OXIDATIVE PHOSPHORYLATION, ELECTRON TRANSPORT CHAIN
May 26, 2018
- It is the main source of energy of our cell.
- Takes place in Mitochondria.
- Movement of protons through inner mitochondrial membrane leads to ATP production
Oxidative phosphorylation includes the coupling of the oxidation of NADH or FADH2 by the respiratory chain with the synthesis of ATP via gradient of protons across the inner mitochondrial membrane.
ELECTRON TRANSPORT CHAIN
An electron transport chain consists of a properly arranged & oriented set of electron carriers transporting electrons in a specific sequence from a reduced nicotinamide coenzyme (NADH) or a reduced flavin prosthetic group (FADH2) to molecular O2.
The inner mitochondrial membrane carries an electron transport chain called the mitochondrial respiratory chain, which forms the final path for electron flow from tissue substrates to molecular O2.
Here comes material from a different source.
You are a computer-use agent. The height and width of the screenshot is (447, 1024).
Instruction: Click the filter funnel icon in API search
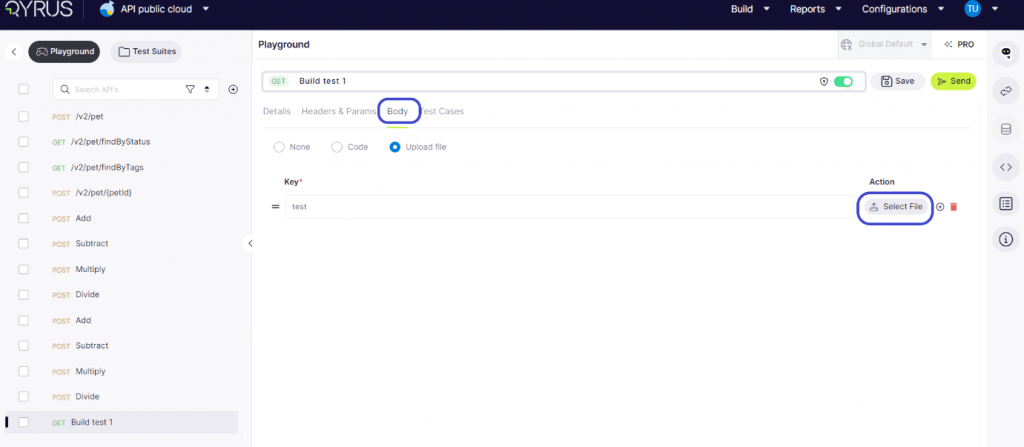[190, 89]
The free energy, liberated during the transmitting of electrons along the chain, is used in forming high-energy bonds of ATP.
The sequence of reactions whereby the reduced forms of the coenzymes are reoxidized by molecular O2 known as electron transport chain
The chain has principle electron carriers
- NADH dehydrogenase.
- Succinate dehydrogenase.
- Coenzyme Q.
- Cytochromes b2, bH, b560, c1, c, a, & a3 and iron sulphur proteins.
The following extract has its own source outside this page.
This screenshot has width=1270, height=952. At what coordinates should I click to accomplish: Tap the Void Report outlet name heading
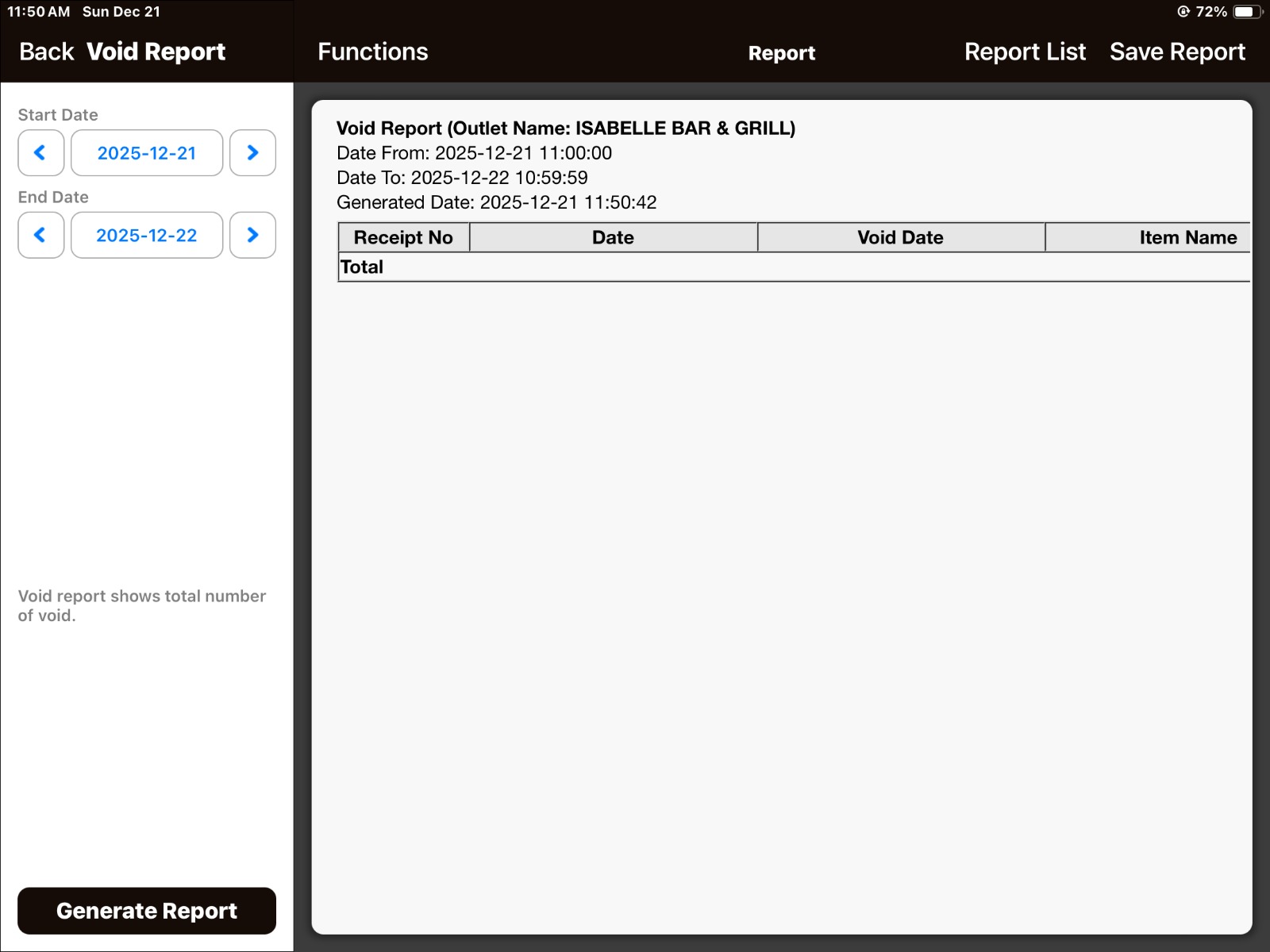click(565, 129)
Each of them functions as a redox system with its prosthetic group or metal ions changing alternatively to reductant and oxidant – forms during electron transport.
STEPS OF REACTIONS
To administrate electron transport chain in mitochondria inner membrane four complex presents separately.
Complex I or NADH-CoQ reductase
It transfers reducing equivalents (I.e. H+ and e) from NADH to CoQ through its FMN and iron-sulfur clusters, oxidizing NADH and reducing CoQ.
Complex II or succinate-CoQ reductase
It transports clusters directly to CoQ from succinate through its FAD, cytochrome v560 and iron-sulfur clusters
Complex III or QH2 cytochrome C reductase
- Complex III transfers electrons from QH2 to cytochrome C.
- QH2 transfers one of its two electrons to the Fe2S2
- The second electron is carried successively by cytochrome b2, cytochrome pH and CoQ again.
- Later less received electron passes directly to cytochrome C1.
- Cytochrome C1 then donates the electron to cytochrome C
Complex IV or cytochrome C oxidase
- It transfers one electron from each of four consecutive.
- Ferrocytochrome C molecules to O2 molecules producing four ferricytochrome C molecules and two water molecules.